(2005) Stephen Baxter, Gollancz, £12.99, trdpbk, 489pp, ISBN 0-575-07431-0
This is the third of the "Destiny's Children" books, following Coalescent and Exultant. Half a million years into humankind's future we have spread out through the galaxy, and we have taken many shapes. Some of us have even given up intelligence altogether. But some of us are trying to become part of the Transcendence, a godlike hivemind of beings with fantastically altered perceptions, but an all too human past. Citizens of the age are required to Witness, that is, to watch the lives of their ancestors. One young woman, Alia, is given the life of Michael Poole to Witness, an ancestor of a later Michael Poole with just as important a part to play in the galaxy's history. This Poole is living in the latter half of our twenty first century in a world coping with the effects of global warming and an all but depleted supply of oil. His estranged son is injured when he is caught in an area where a 'methane burp' happens, ice sediments releasing huge amounts of methane, carbon dioxide and hydrogen sulphide, temporarily achieving a density that suffocates humans. The implications of this event spur Poole to tackle the problem, even though his real love would be to get out to the Kuiper belt and examine the artificial object telescopes have discovered there. But spaceflight isn't a priority in this age, so he turns his attention to this new problem. Meanwhile Alia has been chosen by the Transcendence to herself become Transcendent. But, before she makes this transformation, she is encouraged to tour the galaxy to see what has become of humankind. And to gain a particular perspective in order to help the Transcendence to solve a problem, for before it can move on to new realms it must first come to terms with its own past. Can the past be redeemed to alleviate the Transcendence's sense of regret? Only Michael Poole can answer that, so Alia must travel into the past to ask him...

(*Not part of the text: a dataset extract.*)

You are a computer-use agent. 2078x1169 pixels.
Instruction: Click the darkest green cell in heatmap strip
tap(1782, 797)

Somehow I missed reading Coalescent, though I encountered enough Coalescenses in the later two books to take a stab at understanding what went on, though it probably means I've missed a trick or two regarding members of a bloodline that has had Qax immortality treatments (at least the female members thereof). Exultant is now out in paperback (Gollancz, £6.99, pbk, 520pp, ISBN 0-575-07655-0), which is set 'just' 25,000 years into the future, when trillions of human child soldiers are fighting a seemingly endless war with the Xeelee, whose 'Prime Radiant' is the black hole at our galaxy's core. The 'front' in this war hasn't moved in millennia until a chance manouever in a minor engagement points the way to a method of allowing humans to equal, if not excel, the processing power of the Xeelee (local causality violations are the key). With this as a starting point a plan of 'Dambuster' proportions is launched to drive the Xeelee from the Milky Way once and for all...
On the whole I enjoyed Exultant quite a bit more than Transcendent which, to my mind, has a bit of a wishy-washy ending that makes you despair of godlike intelligences, not least those who don't forsee the paradoxes inherent in interfering with their own past light cones, and who wimp out when the time to stand up and actually become truly godlike occurs. "Half a million years to becomes Transcendent... oh, bugger, I can't be bothered because I'm too upset about all the poor humans who have suffered in the past..." Yeah, right. Not that that makes it a bad book - Baxter isn't the only accomplished SF writer I like who has, occasionally, taken his story in a direction I wouldn't have wanted to go, and ignored an option I would have preferred. But watcha gonna do? Thems the risks of the game. Anyway, big thumbs up to The Dambu... oops, Exultant, and a slightly more cautious thumbs up to Transcendent, and an 'over all' thumbs up to "Destiny's Children".